The last book by the late New Yorker art critic Peter Schjeldahl, The Art of Dying (2024), begins with a bang. Told that he is dying of cancer, Schjeldahl has a unique reaction: he organizes a trip to Madrid, for the sole purpose of spending a significant amount of time at the Prado. After you think about it for a while, it begins to make sense. There you will find the richest collection of paintings by Francisco de Zurbarán, Diego Velázquez, Francisco Goya and El Greco. It’s relatable to anyone whose greatest pleasure in life is looking at stuff, though personally, I wouldn’t have brought Steve Martin on the trip. He’s too funny; it would be a distraction.
With “Zurbarán” at the National Gallery in London, you don’t need to go to Madrid to luxuriate in the works of this master. The exhibition represents the first major show the U.K. has ever given Zurbarán (1598-1664), and features more than 40 paintings, drawn from the Prado, the Louvre, the Art Institute of Chicago, the Thyssen-Bornemisza, the Cleveland Museum, the Norton Simon and the Gallery’s own holdings. The show spans a career that ran from Seville—then one of the richest cities in Europe, its port wired directly into the trade of the Americas—through a brief, prestigious stint painting for Philip IV in Madrid.
“Zurbarán“
Artist: Francisco de Zurbarán
Venue: The National Gallery, London
Address: Trafalgar Square, London WC2N 5DN
Through: Aug. 23, 2026
This last bit produced one of the weirder—we can say “more unique”—works in the show. Hercules and Cerberus (1634) emerged from an invitation that Zurbarán received to help decorate the Buen Retiro, Philip IV’s new pleasure palace in Madrid. This work turned out to be his only royal commission, his only classical subject and his only significant engagement with the male nude. Amid all the scenes of Spanish battle and portraits of the royal family, this painting feels particularly raw. Hercules’ every muscle is on display as he hauls the three-headed hellhound up out of the underworld on a rope, his club at the ready—the labor was to drag the beast out alive, not to kill it. And look how it smolders, the deep blacks shot through with the fiery orange of the underworld behind him. He’s absorbed the hard, naturalistic style of Caravaggio’s followers into something more direct and more strange. An outlier in the oeuvre, and yet unmistakably his. Even at a royal palace, this means a Hercules who is effortful rather than cocky.
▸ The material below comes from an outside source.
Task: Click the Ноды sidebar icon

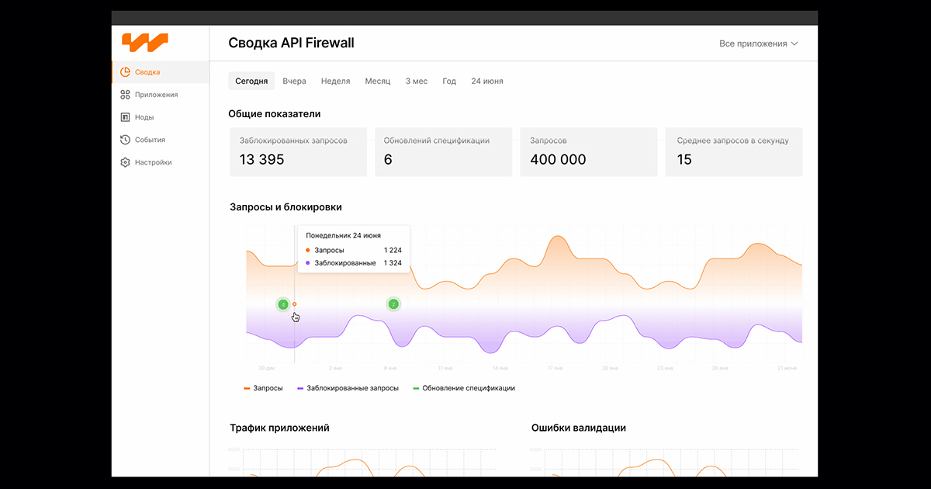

Fashion must be central to any exhibition staged these days, and there’s a room at London’s National Gallery that makes the case for Zurbarán as Spain’s first fashion designer. Saint Casilda (c. 1635) would be a good example of this. In a background that might as well be theoretical, she is like one of those overly elaborate cakes from a televised baking competition, a toothsome tower of silk, taffeta and brocade. Her dress is elaborate enough to be a tapestry, and the coloring is outré. This was almost a trend of the era, with the preacher Bernardino de Villegas complaining that such saints were “dressed so profanely” that they read less like figures from heaven than “ladies of the world.” It’s possible he was just jealous of her lovely red skirt.
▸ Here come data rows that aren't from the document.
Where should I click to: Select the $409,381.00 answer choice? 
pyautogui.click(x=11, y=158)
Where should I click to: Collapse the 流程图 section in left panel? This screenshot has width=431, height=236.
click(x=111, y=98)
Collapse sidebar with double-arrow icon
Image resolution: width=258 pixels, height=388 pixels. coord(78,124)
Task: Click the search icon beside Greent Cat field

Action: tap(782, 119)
The Agnus Dei (1635-40) gathers up everything else in the room. You can lose yourself in the details of the work—the tangled and snowy fleece of the lamb rendered so realistically, but like a mountain, the shadows on its curved horns so subtle, is its face being blasted with divine light?—that you may not even notice that this lamb is about to be slaughtered. Zurbarán looked life square in the face, and saw in it all its beauty and viscerality.